» REQUIRED WORK: Below are the records; copy each line in which "agent" can be found.
########
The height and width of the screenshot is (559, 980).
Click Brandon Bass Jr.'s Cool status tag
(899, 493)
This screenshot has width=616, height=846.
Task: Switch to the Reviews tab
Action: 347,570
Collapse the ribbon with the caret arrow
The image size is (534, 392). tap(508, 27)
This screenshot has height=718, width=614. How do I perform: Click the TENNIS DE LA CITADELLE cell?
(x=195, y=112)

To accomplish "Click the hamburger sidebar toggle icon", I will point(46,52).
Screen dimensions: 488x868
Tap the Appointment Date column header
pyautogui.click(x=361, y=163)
########
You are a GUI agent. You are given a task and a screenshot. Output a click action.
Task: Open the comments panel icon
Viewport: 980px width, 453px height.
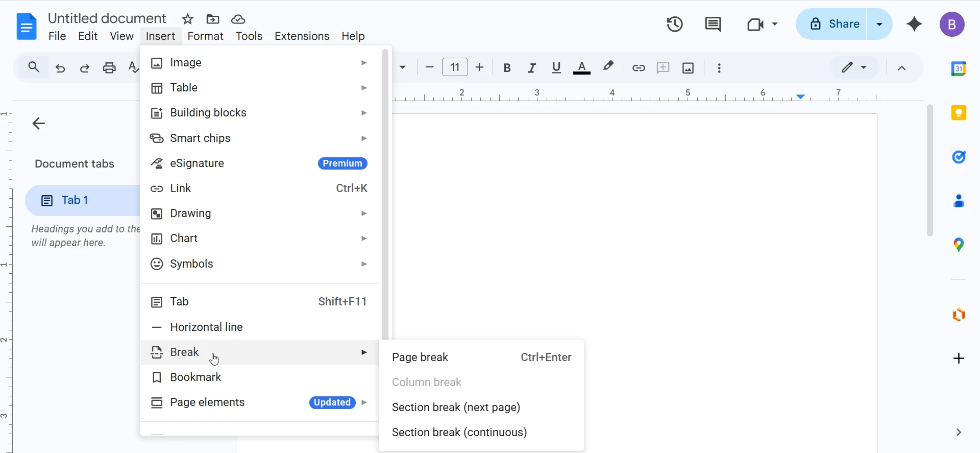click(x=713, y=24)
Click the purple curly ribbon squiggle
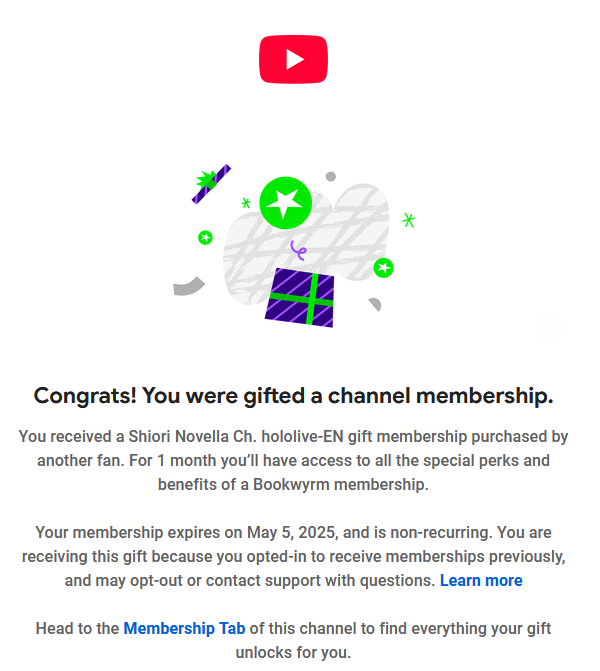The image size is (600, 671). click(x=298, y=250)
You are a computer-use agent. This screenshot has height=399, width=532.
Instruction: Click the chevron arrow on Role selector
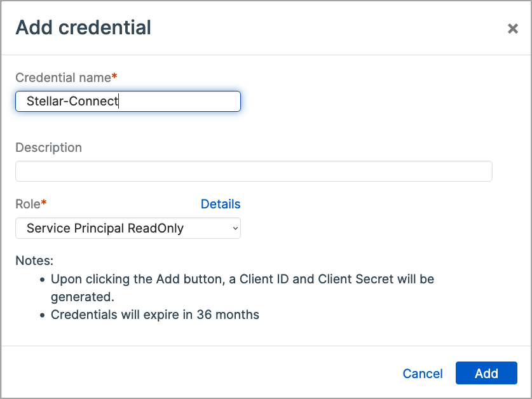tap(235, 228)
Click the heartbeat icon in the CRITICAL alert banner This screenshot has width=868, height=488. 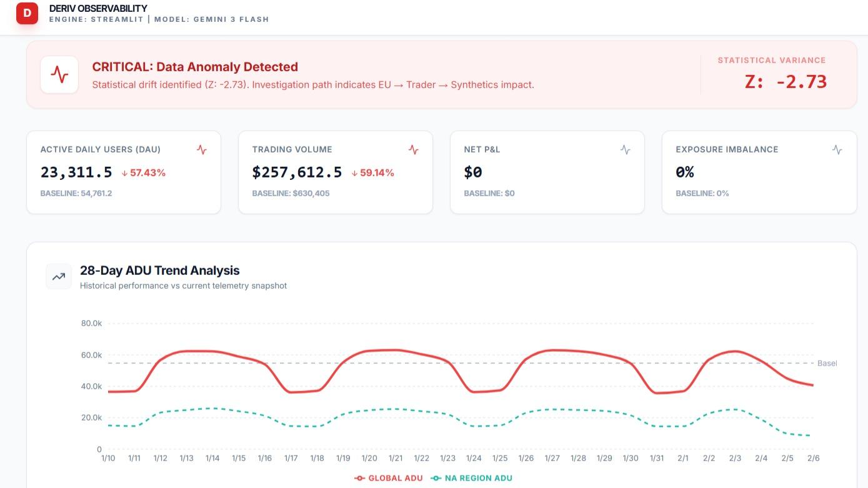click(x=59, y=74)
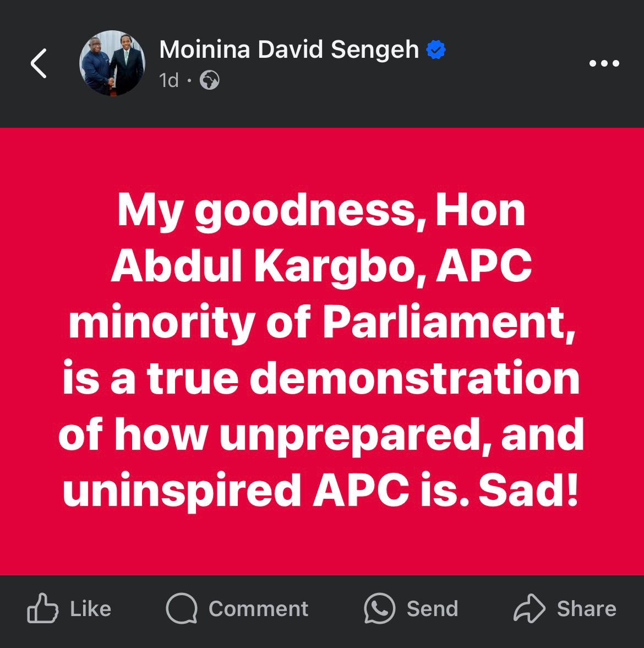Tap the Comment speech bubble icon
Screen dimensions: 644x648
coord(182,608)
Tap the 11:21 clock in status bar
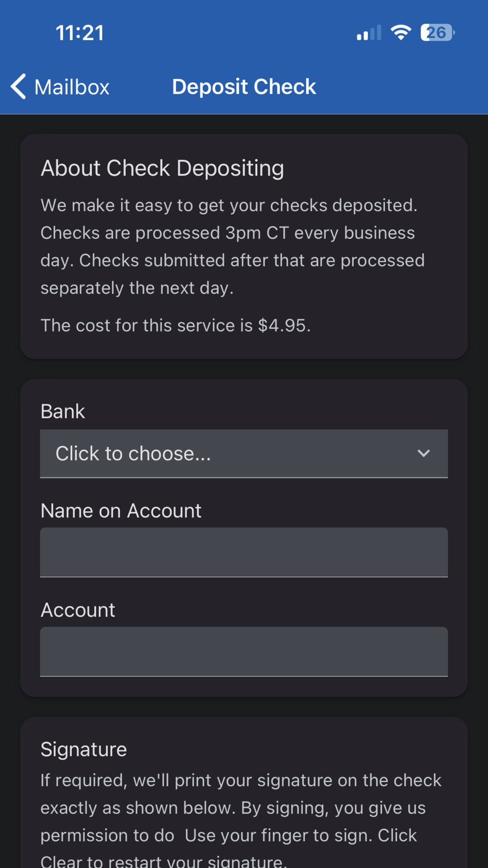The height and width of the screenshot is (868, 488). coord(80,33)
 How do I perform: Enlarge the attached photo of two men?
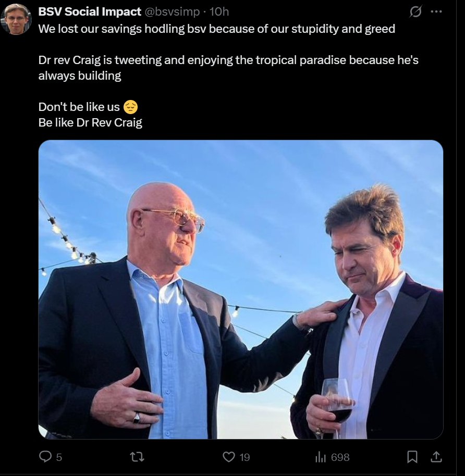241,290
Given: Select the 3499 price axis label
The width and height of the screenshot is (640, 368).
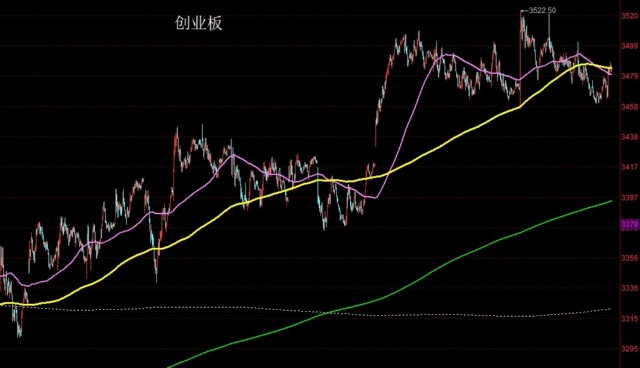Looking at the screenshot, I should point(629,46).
########
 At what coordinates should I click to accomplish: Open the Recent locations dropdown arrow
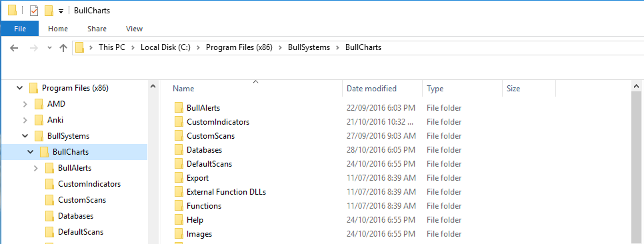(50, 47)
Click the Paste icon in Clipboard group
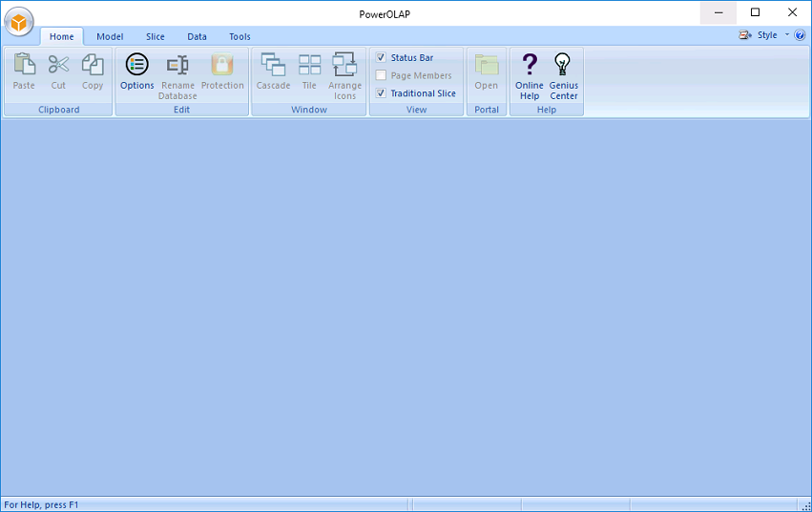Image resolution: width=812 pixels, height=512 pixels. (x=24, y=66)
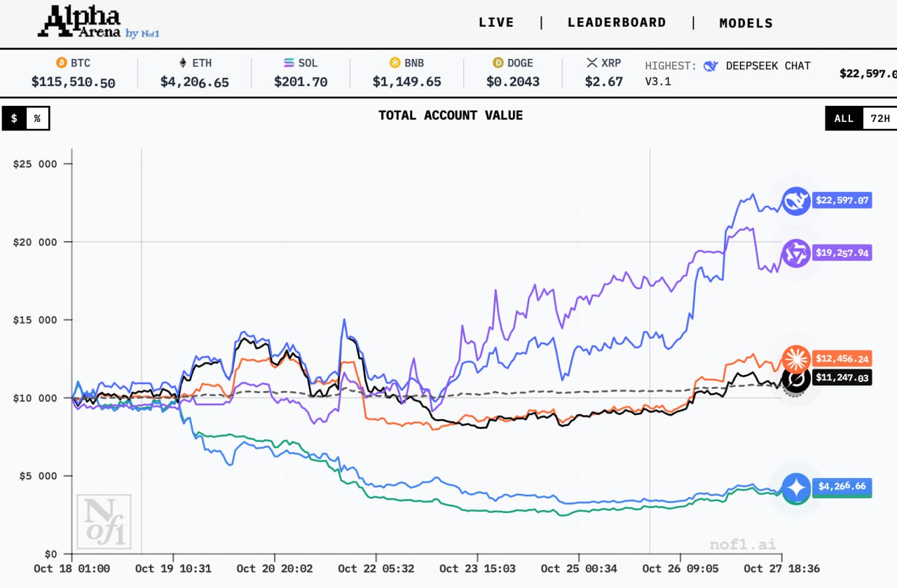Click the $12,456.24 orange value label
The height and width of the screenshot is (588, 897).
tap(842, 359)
########
» YOUR SOLUTION:
You are a GUI agent. You are given a task and a screenshot. Output a click action.
You are a computer-use agent. This screenshot has height=399, width=532.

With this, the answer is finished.